Elsewhere, others are playing the game right. The bottlenecks in commodity supply have not only come from current freight disruptions, but also several years of underinvestment while oil prices were below 60 and additional costs from the push for a greener global economy. This is helping the current account dynamics of commodity exporters.
Terms of trades have improved significantly, even for Australia, where a slump in iron ore prices and an uncertain Chinese growth outlook cast doubts on the export growth outlook, but prices for coal and natural gas have more than offset the price decrease in iron ore. We expect this trade to continue and some of these countries are using the solid external demand backdrop to exit the interest rate policy at the lower bound.
We have already seen Norway and New Zealand lifting off and we expect them, in our base case, to continue hiking rates. The Norwegian trade balance data last Friday has risen to the highest data point for the last 40 years. The New Zealand quarterly CPI print came in this week at 4.9% – 0.7pp higher than expected and we anticipate it will climb closer to 6% in Q4 and Q1 next year.
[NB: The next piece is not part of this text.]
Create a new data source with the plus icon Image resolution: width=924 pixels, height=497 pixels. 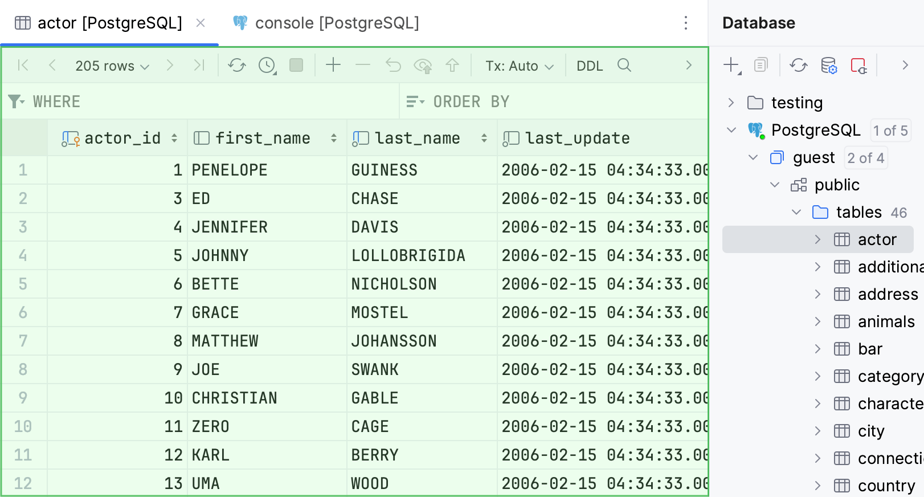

Sticking with our Squid Game theme, the “sick old man” that is Europe will show its teeth next week when the ECB meet. The news on Wednesday that Jens Weidmann is leaving seems likely to move the ECB closer together. Potential successors such as Jörg Asmussen, former deputy finance minister from the social democratic party, Claudia M. Buch or Isabel Schnabel herself all seem more integrative and centrist.
ECB messaging this week from Lane and Villeroy lead us to believe that the ECB will push back on current market pricing, which has, somewhat ambitiously, priced out negative cash rates within the next two years.
Credit markets continue to recover after the recent bout of modest spread widening, but show no signs of trading outside of their relatively narrow range. CDS indices have seen a slightly bigger round trip in terms of spread moves. This appears to be where a lot of investors implemented short term hedges, which have subsequently been removed, thus driving levels back to where we were at the start of October.
As highlighted, earnings season is picking up and generally beating expectations, which is calming fears of supply-chain driven downside surprises this quarter. This also means primary market activity has been muted due to company blackouts. This in turn has made for a quieter credit market.
We are still at the beginning of the market’s own Squid Game, and it remains to be seen who can survive if we do see higher policy rates going forward. A ‘green light’ to rate hikes has the potential to be quite painful for some sectors of the economy and not all governments will have the appropriate skills to manoeuvre their way through.
We continue to favour countries with a solid fundamental backdrop and orthodox policies, but central banks and governments must be very careful how they adjust to the next round. Some monetary tightening, such as in the UK, might end up too premature and the market will be fast to punish errors.
There are tricky games ahead – let’s hope it’s not a case of last man standing!